The Wine Society of India, which offers an education on foreign wines through masterclasses and tastings, says in the last two years, it has seen a 50 per cent increase in active members, to 10,000 enthusiasts. However, there is certainly some snobbery towards the quality of Indian wine among elites, who consider expensive ‘Old World’ wines to be premium products.

“The audience we speak to want to be different and unique. If we talk about Indian wine, they would be indistinguishable from the crowd,” says Priya Gandhi, the Wine Society’s commercial director.

Rajeev Samant, Chief Executive of Sula Vineyards says his company, with its logo of a moustachioed sun, has never shied away from promoting its origins, with the aim of making wine more accessible to an unfamiliar audience.
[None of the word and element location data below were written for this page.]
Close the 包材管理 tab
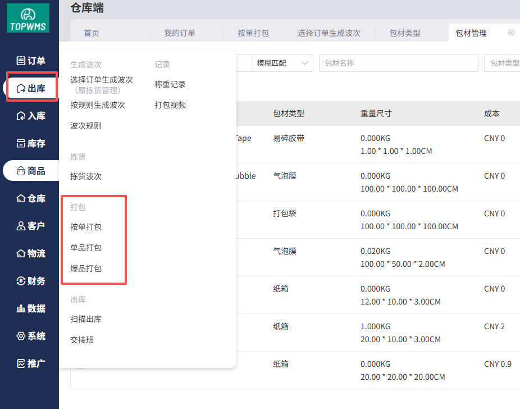510,33
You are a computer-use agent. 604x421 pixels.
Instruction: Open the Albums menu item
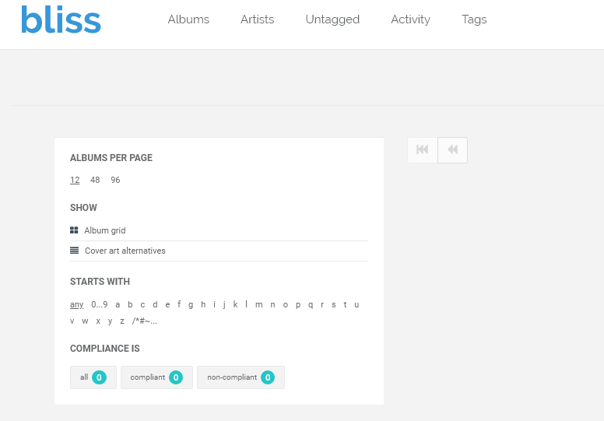[x=188, y=19]
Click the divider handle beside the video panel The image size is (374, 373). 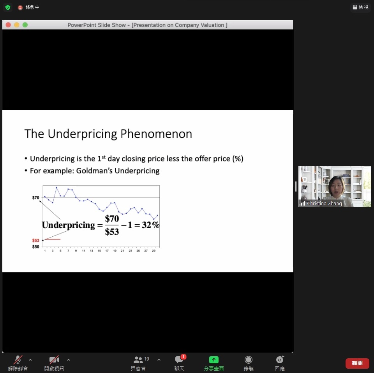(x=296, y=187)
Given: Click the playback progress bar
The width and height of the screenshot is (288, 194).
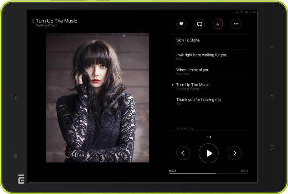Looking at the screenshot, I should point(208,174).

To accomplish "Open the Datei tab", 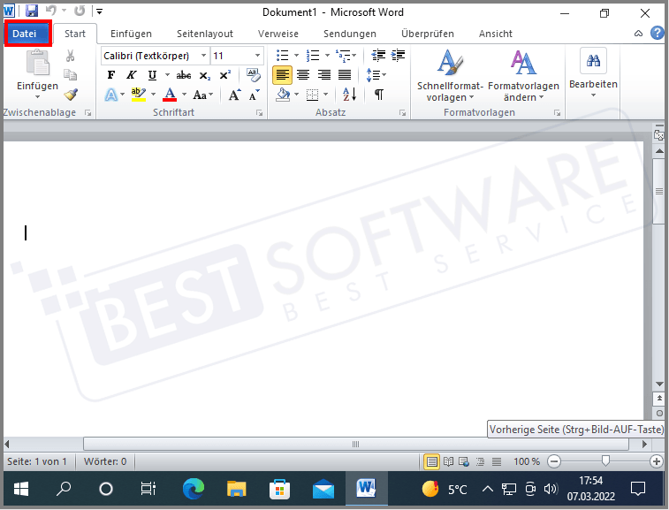I will (x=30, y=34).
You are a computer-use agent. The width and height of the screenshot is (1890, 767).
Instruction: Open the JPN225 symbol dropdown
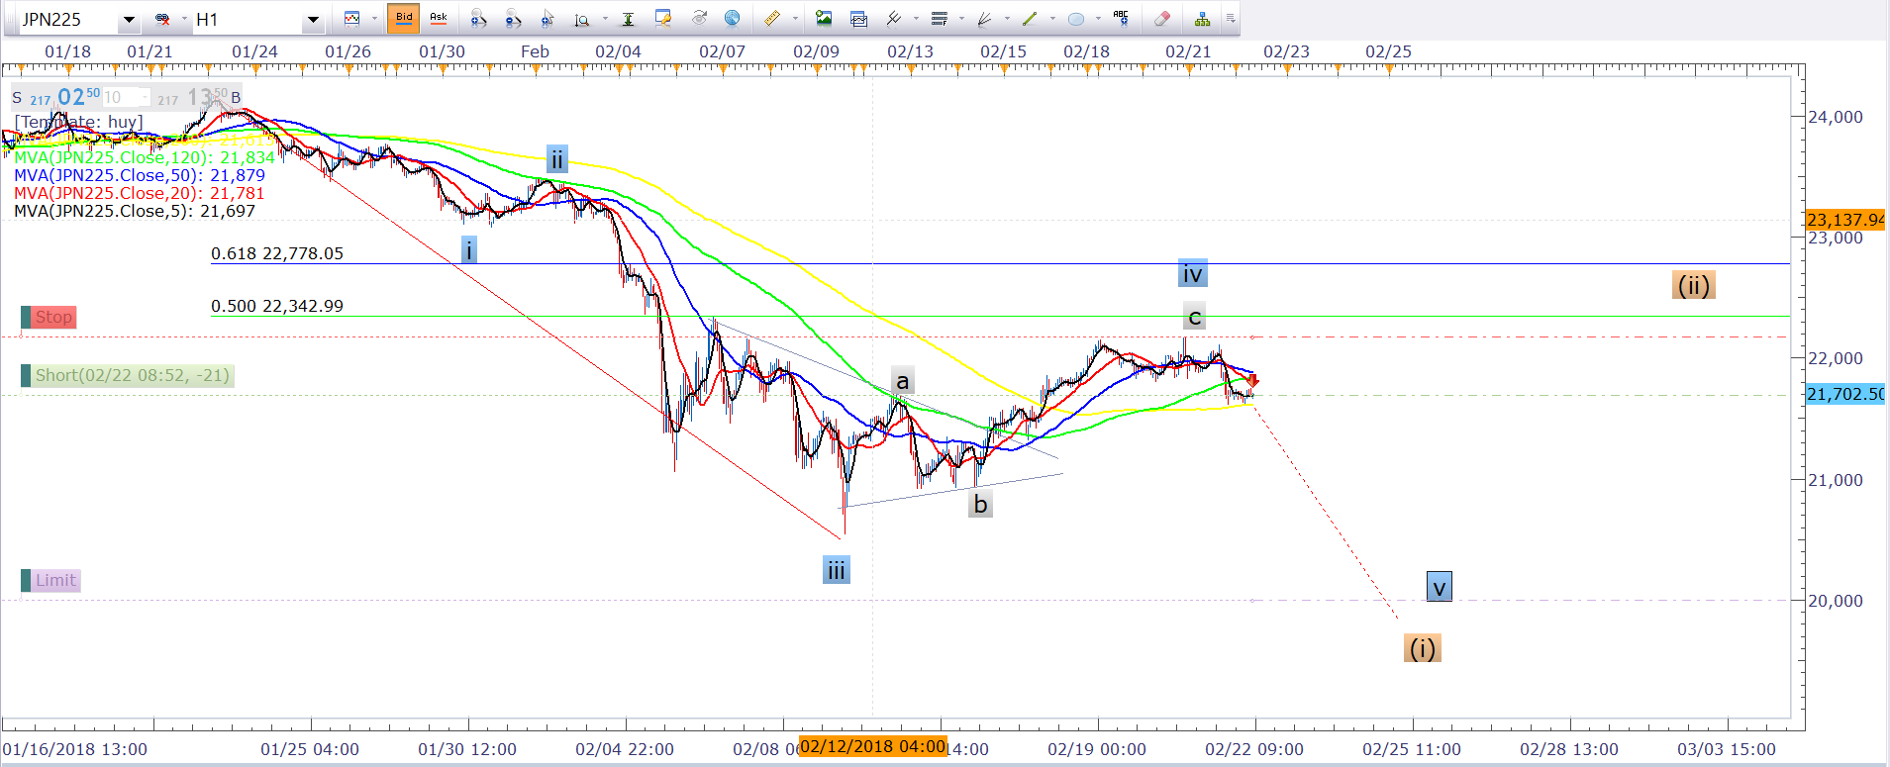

“Vodka has gone out. Wine is in,” says Aniket Gulabi, 28, a trendy IT worker who has joined his friends on a road trip to the vineyards in Nashik, around 100 miles north-east of Mumbai.

Tours of their expansive Nashik site, with a step-by-step guide to the wine-making process, cost an affordable 350 Rupees a person and are a key means of raising awareness, attracting more than 200,000 visitors last year.

“The numbers are so huge [in India]…If even one per cent of the population become regular wine drinkers, we won’t be able to keep up,” says Mr Samant.

Sitting on a balcony with sweeping views across neat rows of grape-vines, Ankita Bajpai, a 25-year-old banker from the northern state of Uttar Pradesh, has just tried wine for the first time.

“It’s awesome - very fruity,” she says.

Spending the day at the vineyard as part of a long-weekend visiting friends in the South, she doesn’t believe she has adopted foreign habits.

“The inspiration is from Western countries but the experience is Indian,” she says.